Diversity and antibiotic resistance among nonvaccine serotypes of Streptococcus pneumoniae carriage isolates in the post-heptavalent conjugate vaccine era.


In response to the selective pressure of pneumococcal conjugate vaccine, increased asymptomatic carriage of antibiotic-nonsusceptible nonvaccine serotypes (NVTs) has been observed. Possible mechanisms include de novo acquisition of resistance, serotype switching, introduction of new clones, and expansion of existing clones.

We found no evidence of penicillin resistance due to either serotype switching or de novo acquisition. Nonetheless, resistance increased through the expansion of previously recognized clones of NVTs, particularly in serotypes 19A, 15A, and 35B. In 19A, several unrelated clones increased in frequency, whereas, in the other 2 serotypes, single resistant lineages were responsible for the increased prevalence of resistant strains.
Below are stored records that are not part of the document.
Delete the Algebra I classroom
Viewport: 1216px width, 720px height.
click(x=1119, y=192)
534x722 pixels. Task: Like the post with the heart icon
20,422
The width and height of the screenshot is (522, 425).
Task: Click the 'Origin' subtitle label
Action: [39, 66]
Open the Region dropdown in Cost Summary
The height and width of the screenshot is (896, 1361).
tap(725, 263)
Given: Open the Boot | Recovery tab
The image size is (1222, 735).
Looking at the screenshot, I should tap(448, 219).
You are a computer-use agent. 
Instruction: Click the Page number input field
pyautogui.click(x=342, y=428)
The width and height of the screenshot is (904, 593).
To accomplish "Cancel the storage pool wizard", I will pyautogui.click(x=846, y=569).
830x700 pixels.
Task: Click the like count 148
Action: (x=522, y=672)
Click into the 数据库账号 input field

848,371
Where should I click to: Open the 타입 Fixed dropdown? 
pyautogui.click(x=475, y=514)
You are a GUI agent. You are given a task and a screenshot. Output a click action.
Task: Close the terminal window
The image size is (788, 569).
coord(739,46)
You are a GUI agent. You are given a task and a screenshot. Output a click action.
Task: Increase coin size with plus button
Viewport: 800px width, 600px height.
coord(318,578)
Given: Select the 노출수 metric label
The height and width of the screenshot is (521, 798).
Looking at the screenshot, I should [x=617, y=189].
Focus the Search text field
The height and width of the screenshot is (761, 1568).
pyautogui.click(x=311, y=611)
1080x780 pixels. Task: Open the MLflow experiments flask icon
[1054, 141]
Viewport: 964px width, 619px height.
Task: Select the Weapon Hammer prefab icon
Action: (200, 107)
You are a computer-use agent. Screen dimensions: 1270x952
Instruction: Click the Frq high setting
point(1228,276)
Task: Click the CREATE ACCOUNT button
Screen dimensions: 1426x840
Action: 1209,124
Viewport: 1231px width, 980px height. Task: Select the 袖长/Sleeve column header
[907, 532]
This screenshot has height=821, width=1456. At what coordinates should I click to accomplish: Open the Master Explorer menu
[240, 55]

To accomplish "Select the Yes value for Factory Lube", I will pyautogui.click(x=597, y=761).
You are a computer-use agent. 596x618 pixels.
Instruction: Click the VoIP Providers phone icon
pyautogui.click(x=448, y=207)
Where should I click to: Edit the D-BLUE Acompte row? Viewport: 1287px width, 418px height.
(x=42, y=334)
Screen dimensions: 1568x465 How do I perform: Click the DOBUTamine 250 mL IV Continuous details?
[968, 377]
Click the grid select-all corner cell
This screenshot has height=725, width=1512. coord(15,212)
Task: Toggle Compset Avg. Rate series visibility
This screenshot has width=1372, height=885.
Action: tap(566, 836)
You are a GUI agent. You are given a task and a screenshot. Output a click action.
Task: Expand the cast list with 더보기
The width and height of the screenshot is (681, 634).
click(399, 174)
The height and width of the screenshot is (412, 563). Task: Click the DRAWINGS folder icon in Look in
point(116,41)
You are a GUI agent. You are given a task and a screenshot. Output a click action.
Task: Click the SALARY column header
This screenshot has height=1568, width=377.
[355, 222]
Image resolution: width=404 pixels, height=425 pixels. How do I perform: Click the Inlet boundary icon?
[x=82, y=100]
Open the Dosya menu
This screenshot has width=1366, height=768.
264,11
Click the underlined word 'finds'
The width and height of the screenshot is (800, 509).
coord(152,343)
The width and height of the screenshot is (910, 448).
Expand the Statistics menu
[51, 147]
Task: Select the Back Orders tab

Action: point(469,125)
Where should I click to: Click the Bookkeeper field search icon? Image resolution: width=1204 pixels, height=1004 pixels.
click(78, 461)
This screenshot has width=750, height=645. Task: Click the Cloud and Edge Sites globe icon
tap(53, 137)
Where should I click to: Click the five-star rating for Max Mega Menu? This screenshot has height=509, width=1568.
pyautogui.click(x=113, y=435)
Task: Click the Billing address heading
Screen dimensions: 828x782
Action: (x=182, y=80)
The decreased prevalence of antibiotic resistance with the introduction of heptavalent pneumococcal conjugate vaccine is likely to be partially eroded over time as vaccine-included serotypes are replaced by resistant clones of NVTs. The clinical significance of this will depend on the pathogenic potential of replacing clones to cause local (e.g., otitis media) or invasive disease.

To investigate the process of increased antibiotic nonsusceptibility among replacing serotypes, we applied multilocus sequence typing to samples of 126 and 222 pneumococci collected in 2001 and 2004, respectively, from the nasopharynges of children <7 years of age in 16 Massachusetts communities.